Citing an absolute figure here, it is not clear whether this is more or less than in previous budgets. On the whole, this government has been lukewarm on insulation. That’s a shame, because energy efficiency is the holy grail: greener, more secure AND good value for money.
Claim 6: Introduced a new energy efficiency supplier obligation for 5 years from April 2017 set at £640 million a year – helping more than 1 million homes cut carbon emissions and keep their bills low.
This is down from £1.3 billion a year between 2012 and 2015. To top that, last year the government scrapped a zero carbon homes standard for new builds.
Claim 7: Committed to more than double the support we give to households and businesses to decarbonise their heating supply in this Parliament (from £430 million to £1.15 billion).
In the hype around clean electricity, heat is often overlooked. The increased funding sounds good. But when announcing this, the government said the scheme would be reformed to save £700 million, leaving the industry confused.
Claim 8. Allocated over £300 million to deliver up to 200 heat networks in communities, leveraging up to £2 billion in private investment.
Sure, we’ll let them have this one.
Claim 9. Announced a 50% increase in the UK climate finance commitment to a total of £5.8 billion over the next five years to help the poorest countries cut carbon emissions and adapt to climate change.
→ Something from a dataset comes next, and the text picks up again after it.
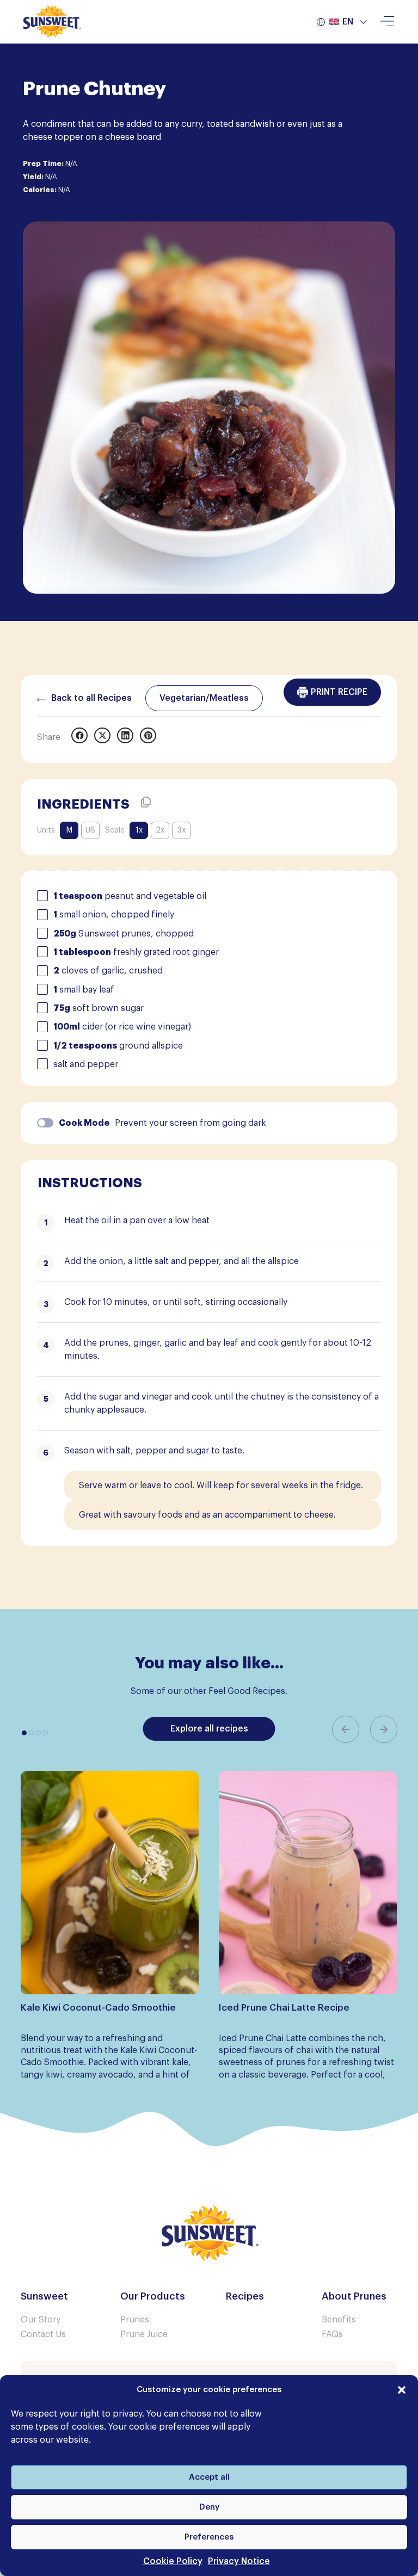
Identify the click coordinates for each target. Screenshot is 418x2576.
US (90, 830)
This is redirecting overseas development aid, not adding to it. But to its credit, the UK in 2013 became the first G7 member to meet a target of spending 0.7% of national income on foreign aid. Indeed, by some accounts, the money is flowing faster than officials can allocate it to credible projects. If labelling it climate finance helps the cash to find a good home, that’s all to the good.
Claim 10. Signed the Paris agreement, which sends a clear signal to business to invest in the low carbon transition.
That’s funny, because the signing ceremony is not until April. But I nit-pick. Rudd was in Paris and played a constructive role in getting a deal, including with a push for five-yearly reviews to ramp up ambition.
As an achievement, getting 195 governments on board with an ambitious carbon-cutting agenda is not to be sniffed at. But bold targets mean nothing without policies to put them into action.